_REQUIRED TASK 1_
Answer these questions about the forum thread on work and childcare:
(a) For how many months did .Mrs.B. take leave before the husband took the remaining months?
(b) How many kids does loeylo now have at work instead of 1?
(c) Which two earlier jobs does loeylo say were not part of their identity the way teaching is?

_EXCERPT PROVIDED_
Do you have a partner that could look after the kids in the evenings? That sucks. I did consider going part time however during the time I did work part time I found that I worked way more than the hours I was paid for and I was doing only slightly less work but getting paid far less for it. They just timetabled classes so most of the senior classes came on the days I was there to teach them, and those are the classes which I spend more time planning/marking for. I also seemed to have every single parents night on the days I worked! TBH id rather be paid for full time and work the hours, rather than be paid for 0.5 or 0.7 and then end up working only a few hours less per week. This is off topic now though!


----------



## loeylo

.Mrs.B. said:


> Me and my husband have taken it in turns, we've each been the working parent and the stay at home parent. I worked for a year while my husband was off with the kids. I worked in an easy job close to home and I loved it. However I feel like I missed out on so much in that year I would never go back to work now. My daughter will reach nursery age come September and I've searched around to find one that will let her do just one day a week. I just hope the kids are enjoying their time with me as much as I am with them. :)
> 
> Also, in response to an earlier comment, Dads are now entitled to a year off for paternity if mum doesn't take it. I took the first 8 months off then my husband took the last 4 months.

My daughter is only in nursery 1 day, well right now she isn't in at all but in the past she did 1 day and she will be returning 1 day. Pretty much every nursery which we considered to be "good" enough for her had spaces. Maybe we were fortunate. 

I think it does depend on the demands of your job though. In my last job(s) I can understand that it was a "break" in comparison to being at home, but now I have 30 kids instead of 1 so at home is definitely easier for me, I still don't get a coffee or a lunch break in peace at work now whereas I did in my previous jobs, however now I do get paid far more so it is definitely swings and roundabouts. Most parents in my last job felt like work was a break and weren't too keen to go home, whereas now it is different and there is so much pressure on to perform well that I can't relax, whereas at least at home we can decide to have a pyjama day and I can let standards slip for a day if need be. Again, I'm willing to do it as I actually do love my job, being a teacher is a huge part of my identity, in a way that working in a travel agent or a shop wasn't.

(Entries on target coordinates)
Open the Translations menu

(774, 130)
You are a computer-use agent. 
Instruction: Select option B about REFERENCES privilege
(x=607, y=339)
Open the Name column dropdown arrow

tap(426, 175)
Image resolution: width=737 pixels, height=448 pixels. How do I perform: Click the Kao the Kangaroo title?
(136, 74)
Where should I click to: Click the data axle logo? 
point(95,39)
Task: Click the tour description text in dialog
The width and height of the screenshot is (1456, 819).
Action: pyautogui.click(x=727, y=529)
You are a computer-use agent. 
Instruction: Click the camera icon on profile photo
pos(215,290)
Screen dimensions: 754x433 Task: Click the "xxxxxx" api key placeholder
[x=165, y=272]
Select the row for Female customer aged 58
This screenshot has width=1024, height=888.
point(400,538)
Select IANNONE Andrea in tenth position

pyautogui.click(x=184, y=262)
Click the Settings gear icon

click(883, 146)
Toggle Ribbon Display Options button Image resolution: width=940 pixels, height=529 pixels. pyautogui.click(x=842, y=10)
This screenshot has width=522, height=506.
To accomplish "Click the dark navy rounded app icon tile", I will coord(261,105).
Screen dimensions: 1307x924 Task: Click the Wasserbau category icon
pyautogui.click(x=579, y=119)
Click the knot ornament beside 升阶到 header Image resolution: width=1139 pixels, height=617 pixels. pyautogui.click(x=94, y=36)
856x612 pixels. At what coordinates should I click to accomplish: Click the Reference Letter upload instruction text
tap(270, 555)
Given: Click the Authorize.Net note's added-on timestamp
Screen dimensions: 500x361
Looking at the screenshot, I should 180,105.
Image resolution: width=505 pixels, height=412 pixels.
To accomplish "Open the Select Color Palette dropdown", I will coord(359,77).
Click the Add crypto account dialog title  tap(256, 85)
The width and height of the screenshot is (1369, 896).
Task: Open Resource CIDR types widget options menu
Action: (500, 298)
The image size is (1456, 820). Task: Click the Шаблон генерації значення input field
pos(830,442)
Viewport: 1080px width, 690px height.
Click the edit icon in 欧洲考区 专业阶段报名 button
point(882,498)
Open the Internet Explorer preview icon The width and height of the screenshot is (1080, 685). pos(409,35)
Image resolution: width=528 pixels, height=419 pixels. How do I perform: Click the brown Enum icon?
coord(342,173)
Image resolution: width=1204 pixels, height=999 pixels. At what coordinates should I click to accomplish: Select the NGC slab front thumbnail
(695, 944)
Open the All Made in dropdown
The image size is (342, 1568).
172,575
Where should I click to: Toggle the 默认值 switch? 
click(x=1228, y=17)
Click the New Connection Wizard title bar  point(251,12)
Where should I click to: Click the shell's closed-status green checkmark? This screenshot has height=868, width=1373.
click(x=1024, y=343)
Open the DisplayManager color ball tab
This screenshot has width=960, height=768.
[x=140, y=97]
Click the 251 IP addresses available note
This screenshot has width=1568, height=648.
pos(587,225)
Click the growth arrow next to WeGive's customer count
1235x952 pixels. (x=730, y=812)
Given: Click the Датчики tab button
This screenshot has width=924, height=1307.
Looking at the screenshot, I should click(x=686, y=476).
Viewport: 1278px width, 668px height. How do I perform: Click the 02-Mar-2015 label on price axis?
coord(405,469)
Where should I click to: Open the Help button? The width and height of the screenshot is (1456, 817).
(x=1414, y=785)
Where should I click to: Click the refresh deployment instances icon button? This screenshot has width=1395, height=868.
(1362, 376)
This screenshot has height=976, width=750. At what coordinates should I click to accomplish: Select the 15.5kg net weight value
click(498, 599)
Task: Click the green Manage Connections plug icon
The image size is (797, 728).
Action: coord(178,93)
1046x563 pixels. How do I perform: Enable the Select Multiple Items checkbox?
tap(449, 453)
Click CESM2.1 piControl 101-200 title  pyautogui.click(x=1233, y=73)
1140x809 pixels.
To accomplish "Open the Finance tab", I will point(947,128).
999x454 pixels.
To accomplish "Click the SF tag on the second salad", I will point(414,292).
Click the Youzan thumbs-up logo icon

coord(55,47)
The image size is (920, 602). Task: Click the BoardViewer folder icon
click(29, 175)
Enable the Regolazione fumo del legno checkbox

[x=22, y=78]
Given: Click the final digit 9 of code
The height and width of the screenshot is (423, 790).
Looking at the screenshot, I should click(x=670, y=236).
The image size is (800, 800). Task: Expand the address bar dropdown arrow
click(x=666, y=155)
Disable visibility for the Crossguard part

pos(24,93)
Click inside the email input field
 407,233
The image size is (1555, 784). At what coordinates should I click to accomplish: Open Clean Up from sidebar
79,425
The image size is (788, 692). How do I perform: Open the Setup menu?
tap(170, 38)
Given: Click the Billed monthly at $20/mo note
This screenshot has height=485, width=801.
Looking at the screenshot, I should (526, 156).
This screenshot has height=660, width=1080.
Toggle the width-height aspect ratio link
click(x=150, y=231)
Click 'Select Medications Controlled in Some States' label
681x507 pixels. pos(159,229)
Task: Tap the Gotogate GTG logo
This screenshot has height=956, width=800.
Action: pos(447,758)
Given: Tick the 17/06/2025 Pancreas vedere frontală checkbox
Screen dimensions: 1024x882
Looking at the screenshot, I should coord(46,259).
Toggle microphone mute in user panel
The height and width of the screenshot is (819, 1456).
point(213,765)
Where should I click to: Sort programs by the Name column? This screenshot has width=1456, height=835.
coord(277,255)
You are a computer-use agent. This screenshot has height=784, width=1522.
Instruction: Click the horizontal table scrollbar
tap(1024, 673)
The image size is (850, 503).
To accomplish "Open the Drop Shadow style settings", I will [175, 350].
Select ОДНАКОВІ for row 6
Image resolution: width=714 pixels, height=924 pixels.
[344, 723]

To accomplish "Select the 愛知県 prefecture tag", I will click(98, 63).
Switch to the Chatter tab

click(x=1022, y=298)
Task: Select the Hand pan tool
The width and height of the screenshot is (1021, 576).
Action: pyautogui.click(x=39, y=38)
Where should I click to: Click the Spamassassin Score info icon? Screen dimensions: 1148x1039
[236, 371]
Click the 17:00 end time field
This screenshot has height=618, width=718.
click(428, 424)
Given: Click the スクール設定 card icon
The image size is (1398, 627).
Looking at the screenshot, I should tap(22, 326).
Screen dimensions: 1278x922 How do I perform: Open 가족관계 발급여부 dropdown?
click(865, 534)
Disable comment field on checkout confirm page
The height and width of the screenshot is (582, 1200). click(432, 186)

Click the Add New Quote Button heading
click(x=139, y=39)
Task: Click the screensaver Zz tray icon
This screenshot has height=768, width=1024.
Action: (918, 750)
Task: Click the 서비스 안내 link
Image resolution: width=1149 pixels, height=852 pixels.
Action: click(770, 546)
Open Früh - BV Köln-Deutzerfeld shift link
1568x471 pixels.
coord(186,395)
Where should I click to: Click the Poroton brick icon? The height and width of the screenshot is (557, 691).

_REQUIRED TASK 2_
Reproduce the stretch of the records from the line that contains "Open the All Made in dropdown" through the line that contains "(x=1414, y=785)".

_ANSWER 1_
(a) 8 months
(b) 30
(c) Working in a travel agent and working in a shop

_ANSWER 2_
Open the All Made in dropdown
The image size is (342, 1568).
172,575
Where should I click to: Toggle the 默认值 switch? 
click(x=1228, y=17)
Click the New Connection Wizard title bar  point(251,12)
Where should I click to: Click the shell's closed-status green checkmark? This screenshot has height=868, width=1373.
click(x=1024, y=343)
Open the DisplayManager color ball tab
This screenshot has width=960, height=768.
[x=140, y=97]
Click the 251 IP addresses available note
This screenshot has width=1568, height=648.
pos(587,225)
Click the growth arrow next to WeGive's customer count
1235x952 pixels. (x=730, y=812)
Given: Click the Датчики tab button
This screenshot has width=924, height=1307.
Looking at the screenshot, I should click(x=686, y=476).
Viewport: 1278px width, 668px height. How do I perform: Click the 02-Mar-2015 label on price axis?
coord(405,469)
Where should I click to: Open the Help button? The width and height of the screenshot is (1456, 817).
(x=1414, y=785)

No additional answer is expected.